#02 - fora do script| JOVEM DEMAIS PRA SER VELHA
- Redação - Pauta Local
- 17 de ago.
- 2 min de leitura
Atualizado: 17 de ago.
Por Susana Barros*
Não assimilei por completo que tenho quarenta anos. Quando alguém me chama de senhora, experimento um pequeno desgosto; e se me dizem que minha gíria está desatualizada, me surpreendo, uma vez que ainda não compreendi que envelheci.
FOTO: ARQUIVO PESSOAL

Talvez isso se dê por conta do meu referencial sobre o que é ter quarenta. Se meus pais, quando tinham a minha idade, possuíam carro e casa quitados, filhos adolescentes, trabalho estável e já contavam os anos para se aposentar. Eu, enquanto isso, procuro uma air fryer para chamar de minha.

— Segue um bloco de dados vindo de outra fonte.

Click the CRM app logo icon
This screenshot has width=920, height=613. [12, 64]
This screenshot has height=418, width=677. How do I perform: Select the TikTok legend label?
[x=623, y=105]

E, no entanto, enxergo indícios da chegada da idade. Pois só gosto de assistir programas de auditório e de culinária; durmo e acordo muito cedo; tenho dores no joelho, no ombro esquerdo, problemas no intestino e queda de cabelo. Cuido de plantas, jogo buraco e tomo litros de café por dia, além de chá de alecrim, erva doce e boldo, para melhorar a digestão.
De uma hora pra outra também aprendi que determinadas opiniões alheias não importam, dei um basta em quem absorvia minha energia e me deixava mal, comecei a dizer o que penso e a rir de mim mesma.

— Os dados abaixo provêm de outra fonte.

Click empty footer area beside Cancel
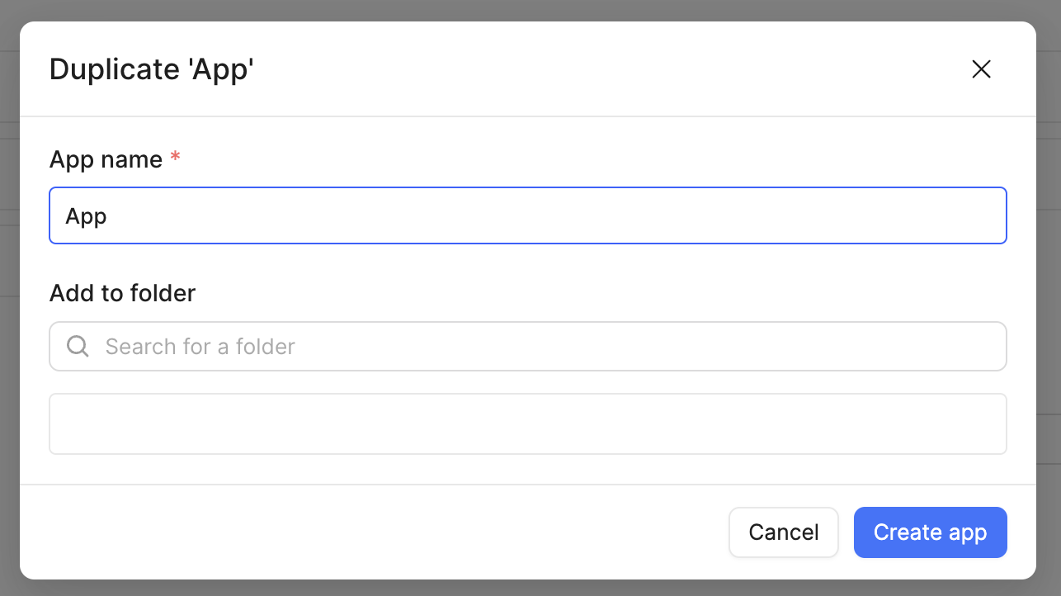Viewport: 1061px width, 596px height. click(380, 532)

Além disso, os quarenta vieram atrelados à uma repentina autoaceitação. Antes, quando não pecava pelo excesso de regime, comia até vomitar. E nunca estava bom, se eu distorcia minha imagem diante do espelho. Hoje, estendo a canga e me bronzeio de fio dental; e vou pra academia de shortinho e top. No fone de ouvido, coloco um Grafitão, já que agora sou gostosa de quebrada.

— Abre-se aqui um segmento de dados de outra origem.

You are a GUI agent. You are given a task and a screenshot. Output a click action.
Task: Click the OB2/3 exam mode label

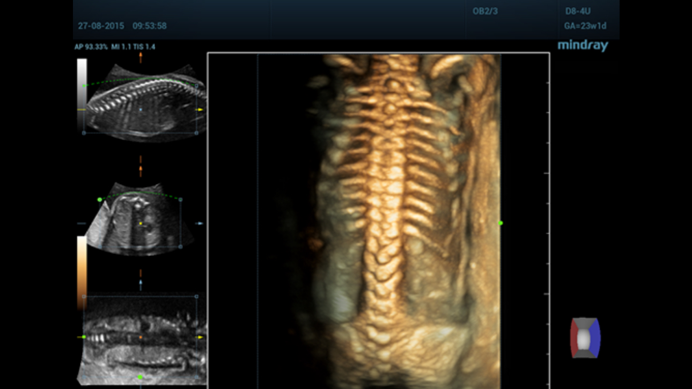pyautogui.click(x=485, y=11)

E aceito meu peito caído, se é um sinal de que amamentei; e as linhas no meu rosto, se são provas das minhas inúmeras gargalhadas. Quanto ao cabelo branco, não amadureci a ponto de deixá-los como querem estar. Mas acolho minha vaidade e faço luzes porque sou jovem demais para parecer velha.
Não tenho, contudo, receio de envelhecer; só não tenho pressa. Desejo que o tempo passe devagar enquanto minhas filhas crescem, e que os anos sejam longos para que eu possa aproveitar a leveza do aqui e agora. No mais, não tenho urgência de ver meu rosto todo enrugado.
Mas, quando eu estiver parecendo uma ameixa desidratada, espero ter discernimento para me amparar. Se também quero ver meus netos brincando, ser procurada para dar conselhos e então dizer “no meu tempo...”; e quero ficar bem desbocada, com a vista turva, meio surda e achando graça de quando me chamarem de velhinha gagá.

Susana Barros é macauense, graduada em Comunicação Social, com habilitação em Jornalismo. Autora do livro “O Sucessor do Rei”, Susana é jornalista, quando empregada; e escritora, quando corajosa.